Matt Kingsley

Personal information
- Full name: Matthew Kingsley
- Date of birth: 30 September 1874
- Place of birth: Edgworth, Lancashire, England
- Date of death: 27 March 1960 (aged 85)
- Place of death: Leigh, Lancashire, England
- Position: Goalkeeper

Senior career*
- Years: Team / Apps / (Gls)
- Turton
- 1896–1898: Darwen
- 1898–1904: Newcastle United / 180 / (0)
- 1904–1905: West Ham United / 29 / (0)
- 1905–1906: Queens Park Rangers / 20 / (0)
- 1906–1907: Barrow
- 1907: Rochdale

International career
- 1901: England / 1 / (0)

= Matt Kingsley (footballer) =

English footballer (1874–1960)

Matthew Kingsley (30 September 1874 – 27 March 1960) was a footballer who played as goalkeeper for Darwen, Newcastle United, West Ham United, Queens Park Rangers, Barrow and Rochdale.

==Club career==
In all, Kingsley made 180 appearances in six First Division seasons at Newcastle United and nine appearances in the FA Cup, which included an infamous cup exit at Southampton in 1900.

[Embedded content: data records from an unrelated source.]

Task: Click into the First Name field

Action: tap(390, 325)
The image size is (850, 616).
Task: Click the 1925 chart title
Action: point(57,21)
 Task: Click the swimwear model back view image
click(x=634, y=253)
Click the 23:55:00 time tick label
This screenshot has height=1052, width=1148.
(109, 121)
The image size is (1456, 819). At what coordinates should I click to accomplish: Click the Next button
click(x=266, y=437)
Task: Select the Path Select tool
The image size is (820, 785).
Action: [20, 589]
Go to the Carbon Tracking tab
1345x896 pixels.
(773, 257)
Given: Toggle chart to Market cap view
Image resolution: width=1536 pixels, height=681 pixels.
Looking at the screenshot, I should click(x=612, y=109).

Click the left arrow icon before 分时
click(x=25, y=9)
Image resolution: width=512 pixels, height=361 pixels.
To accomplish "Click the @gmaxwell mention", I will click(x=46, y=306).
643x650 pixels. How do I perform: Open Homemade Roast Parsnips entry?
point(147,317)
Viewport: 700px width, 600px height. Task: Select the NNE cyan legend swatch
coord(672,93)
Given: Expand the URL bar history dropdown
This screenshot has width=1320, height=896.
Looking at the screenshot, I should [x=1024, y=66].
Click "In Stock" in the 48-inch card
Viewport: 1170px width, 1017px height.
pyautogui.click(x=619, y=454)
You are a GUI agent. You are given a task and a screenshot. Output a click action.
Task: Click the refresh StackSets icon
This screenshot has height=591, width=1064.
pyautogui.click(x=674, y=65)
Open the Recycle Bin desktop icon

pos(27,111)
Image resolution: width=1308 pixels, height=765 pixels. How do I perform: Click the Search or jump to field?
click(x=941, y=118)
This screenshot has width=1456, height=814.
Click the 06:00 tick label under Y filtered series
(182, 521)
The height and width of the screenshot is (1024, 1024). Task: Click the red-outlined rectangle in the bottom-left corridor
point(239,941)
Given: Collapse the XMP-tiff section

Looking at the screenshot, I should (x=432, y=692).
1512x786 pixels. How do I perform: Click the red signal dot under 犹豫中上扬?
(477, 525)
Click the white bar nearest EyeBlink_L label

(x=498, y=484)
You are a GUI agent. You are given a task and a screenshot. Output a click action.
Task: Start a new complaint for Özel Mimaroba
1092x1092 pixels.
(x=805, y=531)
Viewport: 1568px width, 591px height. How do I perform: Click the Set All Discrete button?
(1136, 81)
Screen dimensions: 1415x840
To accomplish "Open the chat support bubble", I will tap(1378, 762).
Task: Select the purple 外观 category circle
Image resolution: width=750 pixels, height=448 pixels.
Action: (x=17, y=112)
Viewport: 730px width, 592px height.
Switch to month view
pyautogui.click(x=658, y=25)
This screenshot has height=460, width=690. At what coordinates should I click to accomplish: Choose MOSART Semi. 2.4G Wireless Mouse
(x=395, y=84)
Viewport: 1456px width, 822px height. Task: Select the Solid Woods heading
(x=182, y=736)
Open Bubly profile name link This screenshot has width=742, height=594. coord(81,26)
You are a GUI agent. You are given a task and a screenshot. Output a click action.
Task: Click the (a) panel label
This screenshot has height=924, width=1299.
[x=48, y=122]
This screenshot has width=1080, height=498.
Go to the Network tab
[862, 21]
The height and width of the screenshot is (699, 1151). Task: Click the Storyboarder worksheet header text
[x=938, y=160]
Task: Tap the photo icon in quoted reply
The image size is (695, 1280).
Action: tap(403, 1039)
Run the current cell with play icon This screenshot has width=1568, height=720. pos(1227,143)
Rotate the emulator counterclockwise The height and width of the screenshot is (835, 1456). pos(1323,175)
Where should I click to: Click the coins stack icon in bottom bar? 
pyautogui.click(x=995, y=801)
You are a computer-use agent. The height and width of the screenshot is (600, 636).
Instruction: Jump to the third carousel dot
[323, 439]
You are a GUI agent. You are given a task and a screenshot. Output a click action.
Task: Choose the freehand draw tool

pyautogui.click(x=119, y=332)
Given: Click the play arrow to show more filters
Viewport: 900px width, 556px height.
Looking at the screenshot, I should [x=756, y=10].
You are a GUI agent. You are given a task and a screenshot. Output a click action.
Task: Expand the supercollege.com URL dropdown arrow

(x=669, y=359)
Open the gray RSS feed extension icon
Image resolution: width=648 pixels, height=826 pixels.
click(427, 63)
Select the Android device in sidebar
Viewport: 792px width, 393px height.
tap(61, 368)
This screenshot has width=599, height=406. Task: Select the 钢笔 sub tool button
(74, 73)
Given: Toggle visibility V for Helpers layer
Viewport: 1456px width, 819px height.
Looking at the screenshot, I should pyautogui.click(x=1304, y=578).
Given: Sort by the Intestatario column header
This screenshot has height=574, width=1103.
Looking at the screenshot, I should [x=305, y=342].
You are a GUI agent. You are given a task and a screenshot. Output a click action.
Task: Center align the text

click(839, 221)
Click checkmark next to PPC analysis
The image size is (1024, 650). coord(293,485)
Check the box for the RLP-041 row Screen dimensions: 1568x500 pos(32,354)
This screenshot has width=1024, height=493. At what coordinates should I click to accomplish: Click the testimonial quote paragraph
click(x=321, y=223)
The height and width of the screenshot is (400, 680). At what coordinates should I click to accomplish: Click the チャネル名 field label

Kingsley lost his place to Jimmy Lawrence midway through the 1903–04 season and moved on to West Ham United. Kingsley departed West Ham after kicking former West Ham player Herbert Lyon in a game against Brighton & Hove Albion in March 1905, causing a crowd invasion and a near riot.

==International career==
In 1901 he became the first player to receive a call-up to the England national team whilst at Newcastle. Kingsley played the full 90 minutes in a 6–0 victory for England against Wales in a British Home Championship at St James' Park on 18 March 1901.